Note: this project is in no way affiliated with HL7 or the FHIR Validator.
In your workflow YAML, add the following step:
- name: Run the validator against the profiles
uses: pieter-edelman-nictiz/hl7-validator-action@master
with:
source: path/to/sources/to/validate
...
It might be a good idea to keep the re-use the validator cache across runs using the cache action (there's usually no need to cache the FHIR Validator .jar itself as it is already hosted on Github, but if you want to, the validator will be downloaded to the ~/validator
folder). A minimal example might look like:
name: Check FHIR messages
on: pull_request
jobs:
validate:
runs-on: ubuntu-latest
steps:
- name: Checkout code
uses: actions/checkout@v2
- name: Restore validator cache
uses: actions/cache@v2
with:
path: ~/.fhir/packages
key: fhir-cache
- name: Run the validator against the FHIR messages
uses: pieter-edelman-nictiz/hl7-validator-action@master
with:
version: "4.0"
ig: resources/
recurse: true
source: messages/*
This action supports a subset of the FHIR Validator parameters. Their usage is exactly the same, so please refer to the official documentation for more information.
- source: a file, url, directory or pattern for resources to validate. This is the only required parameter.
- version: The FHIR version to use.
- ig: An IG or profile definition to load. You can specify multiple IGs by separating them with a space.
- recurse: Look in subfolders when "ig" refers to a folder.
- tx: The [base] url of a FHIR terminology server.
- profile: the canonical URL to validate against.
- language: The language to use when validating coding displays - same value as for xml:lang.
Additionally, these parameters can be used to control the automation process:
- fail-at: The level at which issues are considered fatal (error, warning or information). If issues at this level or more grave occur, this action will fail.
- verbosity-level: Only show issues at this level or more severe (error, warning or information).
- ignored-issues: An optional YAML file with issues to ignore. See below for more information.
Using the "ignored issues" key, it is possible to pass one or more YAML files that describe issues that should be suppressed. The file should be formatted in the following way:
[resource]:
ignored issues:
[location]:
- message: "[The error message (may be just the first part)]"
reason: "[An explanation of why the issue can be ignored]"
- message: "[Another error to ignore]"
reason: "[Another explanation]"
Where:
[resource]
may either be theResource.id
or the relative path to the file.[location]
may be either the FHIRPath expression as reported by the Validator or the id of the element where the issue occurs. Asterisk may be used as wildcards on the location.
The "reason" key is mandatory.
By default, it is required that each of the described issues actually occurs during validation (only for the resources actually being validated, that is).
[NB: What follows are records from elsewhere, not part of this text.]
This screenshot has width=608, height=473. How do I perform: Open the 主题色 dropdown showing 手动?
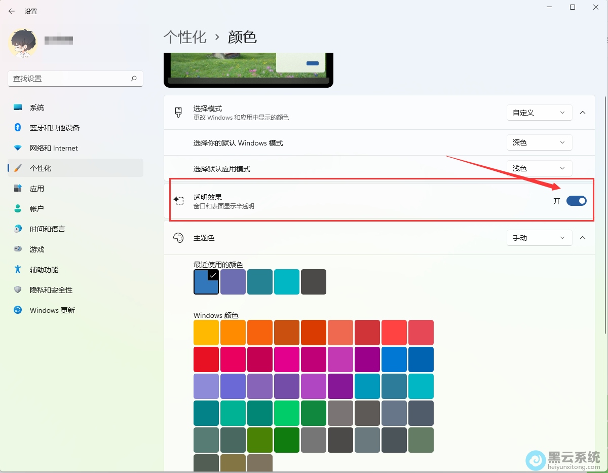tap(539, 237)
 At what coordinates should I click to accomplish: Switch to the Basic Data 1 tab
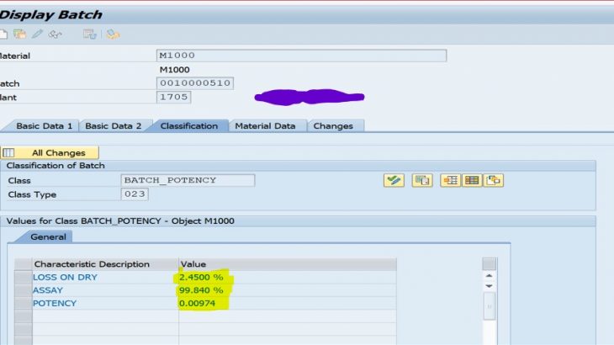click(45, 125)
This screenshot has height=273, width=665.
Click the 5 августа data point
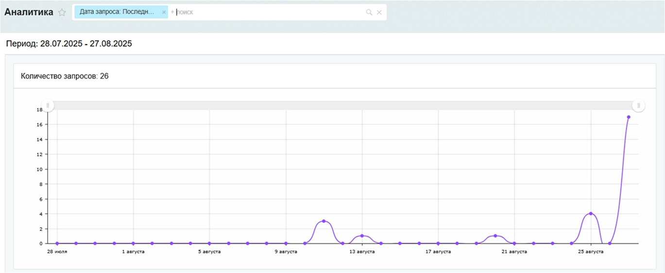pyautogui.click(x=209, y=243)
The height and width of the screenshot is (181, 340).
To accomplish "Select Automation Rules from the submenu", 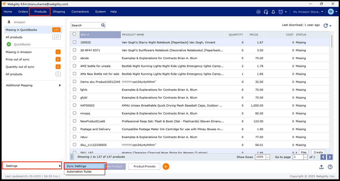I will (x=79, y=172).
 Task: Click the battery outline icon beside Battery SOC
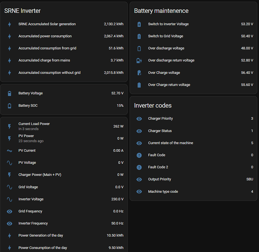pos(9,106)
If not, an error is generated. This behavior can be suppressed by including the key issues should occur
set to false in the YAML file (or the document when it is a multi-document YAML file). Only in this situation, wildcards can be used on the resource.id as well.
The rationale for this is that you can document different kinds of errors in different files; for example one file for all issues that are the result of design choices, and another file to suppress more ephemeral errors, like a terminlogy server not supporting certain code systems.